• [Given data]

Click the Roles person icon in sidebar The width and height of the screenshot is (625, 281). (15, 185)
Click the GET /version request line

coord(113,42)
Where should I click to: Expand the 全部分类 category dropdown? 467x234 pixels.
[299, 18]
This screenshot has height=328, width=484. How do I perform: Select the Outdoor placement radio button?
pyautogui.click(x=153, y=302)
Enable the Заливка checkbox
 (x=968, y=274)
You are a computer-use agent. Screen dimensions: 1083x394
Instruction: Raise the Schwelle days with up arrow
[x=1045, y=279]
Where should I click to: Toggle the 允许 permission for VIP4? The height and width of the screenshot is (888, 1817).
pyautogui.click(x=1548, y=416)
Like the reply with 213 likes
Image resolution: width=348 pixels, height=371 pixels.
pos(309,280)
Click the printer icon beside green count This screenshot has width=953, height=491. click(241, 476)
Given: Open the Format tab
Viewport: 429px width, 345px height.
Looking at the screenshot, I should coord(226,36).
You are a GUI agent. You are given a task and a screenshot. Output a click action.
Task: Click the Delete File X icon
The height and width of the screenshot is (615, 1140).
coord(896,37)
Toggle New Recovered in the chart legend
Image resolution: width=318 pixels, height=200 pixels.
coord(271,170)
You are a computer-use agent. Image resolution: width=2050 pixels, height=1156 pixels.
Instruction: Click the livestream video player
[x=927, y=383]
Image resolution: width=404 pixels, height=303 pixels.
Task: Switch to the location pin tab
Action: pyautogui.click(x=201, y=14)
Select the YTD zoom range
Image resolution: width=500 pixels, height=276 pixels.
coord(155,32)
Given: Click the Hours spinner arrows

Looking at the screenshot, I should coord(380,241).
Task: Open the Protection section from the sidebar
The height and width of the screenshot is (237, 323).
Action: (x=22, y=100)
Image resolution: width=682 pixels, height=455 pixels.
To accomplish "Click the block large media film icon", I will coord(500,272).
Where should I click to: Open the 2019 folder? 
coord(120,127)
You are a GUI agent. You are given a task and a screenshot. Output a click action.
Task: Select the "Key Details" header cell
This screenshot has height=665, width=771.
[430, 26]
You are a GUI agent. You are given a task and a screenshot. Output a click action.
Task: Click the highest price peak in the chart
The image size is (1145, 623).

• [Instructions to follow] Could you restate every record above word for word?

• [Reply to the exercise]
Click the Roles person icon in sidebar The width and height of the screenshot is (625, 281). (15, 185)
Click the GET /version request line

coord(113,42)
Where should I click to: Expand the 全部分类 category dropdown? 467x234 pixels.
[299, 18]
This screenshot has height=328, width=484. How do I perform: Select the Outdoor placement radio button?
pyautogui.click(x=153, y=302)
Enable the Заливка checkbox
 (x=968, y=274)
You are a computer-use agent. Screen dimensions: 1083x394
Instruction: Raise the Schwelle days with up arrow
[x=1045, y=279]
Where should I click to: Toggle the 允许 permission for VIP4? The height and width of the screenshot is (888, 1817).
pyautogui.click(x=1548, y=416)
Like the reply with 213 likes
Image resolution: width=348 pixels, height=371 pixels.
pos(309,280)
Click the printer icon beside green count This screenshot has width=953, height=491. click(241, 476)
Given: Open the Format tab
Viewport: 429px width, 345px height.
Looking at the screenshot, I should coord(226,36).
You are a GUI agent. You are given a task and a screenshot. Output a click action.
Task: Click the Delete File X icon
The height and width of the screenshot is (615, 1140).
coord(896,37)
Toggle New Recovered in the chart legend
Image resolution: width=318 pixels, height=200 pixels.
coord(271,170)
You are a computer-use agent. Image resolution: width=2050 pixels, height=1156 pixels.
Instruction: Click the livestream video player
[x=927, y=383]
Image resolution: width=404 pixels, height=303 pixels.
Task: Switch to the location pin tab
Action: pyautogui.click(x=201, y=14)
Select the YTD zoom range
Image resolution: width=500 pixels, height=276 pixels.
coord(155,32)
Given: Click the Hours spinner arrows

Looking at the screenshot, I should coord(380,241).
Task: Open the Protection section from the sidebar
The height and width of the screenshot is (237, 323).
Action: (x=22, y=100)
Image resolution: width=682 pixels, height=455 pixels.
To accomplish "Click the block large media film icon", I will coord(500,272).
Where should I click to: Open the 2019 folder? 
coord(120,127)
You are a GUI agent. You are given a task and a screenshot. Output a click action.
Task: Select the "Key Details" header cell
This screenshot has height=665, width=771.
[430, 26]
You are a GUI agent. You are given a task and a screenshot. Output a click action.
Task: Click the highest price peak in the chart
The image size is (1145, 623).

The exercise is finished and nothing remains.